The task = Every entry should be transcribed word for word, so that nothing is missing.

Material for the task =
..............................
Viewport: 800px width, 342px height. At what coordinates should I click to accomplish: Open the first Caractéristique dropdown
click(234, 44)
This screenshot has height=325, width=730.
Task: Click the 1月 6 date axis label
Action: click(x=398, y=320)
..............................
Output of the exercise =
Viewport: 800px width, 342px height. At what coordinates should I click to accomplish: Open the first Caractéristique dropdown
click(234, 44)
This screenshot has height=325, width=730.
Task: Click the 1月 6 date axis label
Action: click(x=398, y=320)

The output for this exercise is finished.